A Rose is a Rose

In January, Grace Coddington, the much-adored, visionary stylist and longtime creative director of Vogue announced she would be downsizing her role at the Condé Nast publication. Her indelible appearance in the 2009 documentary, The September Issue crystallized her as not just an industry hero, but a hopeless romantic and a bona fide fashion celebrity. Now Vogue‘s creative director-at-large, the ever-prolific septuagenarian isn’t slowing down. The first of her labors outside the magazine (she’s signed with Matthew Moneypenny’s creative uber-agency Great Bowery, and a film adaption of her 2012 memoir, Grace, is on the way), is the fragrance Grace by Grace Coddington, created in collaboration with Comme des Garçons Parfum.

“It’s something I never really considered and didn’t know anything about,” Coddington explained yesterday, when Interview met with her, Comme des Garçons president Adrian Joffe, and Comme des Garçons Parfum creative director Christian Astuguevieille, at Rose Bakery in Dover Street Market’s New York outpost. “It was a challenge.
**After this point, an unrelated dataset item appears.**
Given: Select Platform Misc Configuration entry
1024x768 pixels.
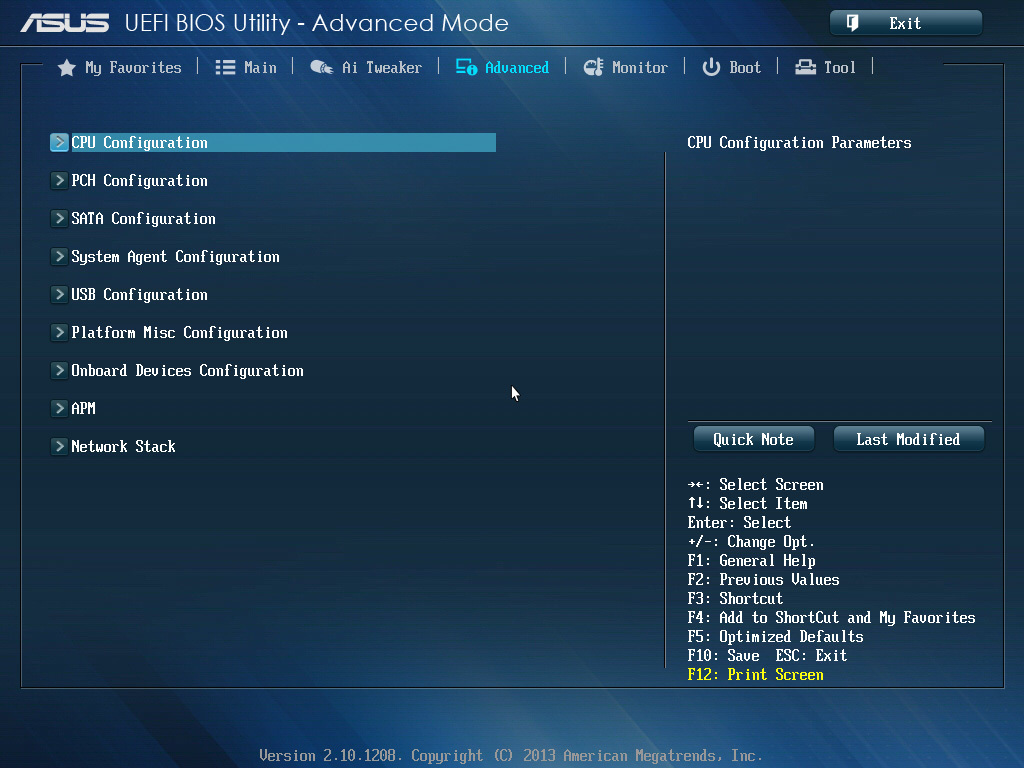Looking at the screenshot, I should click(x=179, y=333).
It was something completely different from what I’ve been doing for the last 50 years, and it was a big changing point in my life to actually look to other things,” she continued. “Adrian’s a really good friend of mine. I’m the one who came to him, begged him.”

“My first question was, ‘Do you know what you want?’ I only like to work with people who really have a vision of what they want,” added Joffe. “For me, that’s the most important thing. I knew she really understood what Comme des Garçons was all about.”

“I wanted to be totally involved,” Coddington remarked. “It’s always my peeve that people have their team do it and they go to lunch, you know. I’m very hands-on.”

Astuguevieille, who designs furniture and decorative objects and has exhibited his artwork at various museums and galleries around the world, began creating perfumes for CDG in 1992. Among the fragrances on his résumé are the iconoclastic Odeur 71 (described per the CDG website, with notes of “hot light-bulb, warm photocopier toner, and a toaster”) and the “abstract anti perfume” Odeur 53. Coddington is the latest in a long line of personalities (including Pharrell, London’s Serpentine Gallery, and the publication Monocle) to team up with Astuguevieille, who crafted her fragrance around a heart of Moroccan rose, with notes of freesia, peach blossom, white musk, and spicy hits of cardamom and pink peppercorns. “The main idea was to listen to Grace, what she really wanted and what she really wanted to express,” Astuguevieille explained. “The idea was to make a very personal and light rose, which was really easy for me.” The flacon, designed by Interview editorial director Fabien Baron, comes stoppered with a sleek cat head, and the packaging features several illustrations by Coddington (a nod not just to her love of cats, but also her two Persians, Blanket and Pumpkin, who make frequent appearances on Coddington and partner, hairstylist Didier Malige’s Instagrams).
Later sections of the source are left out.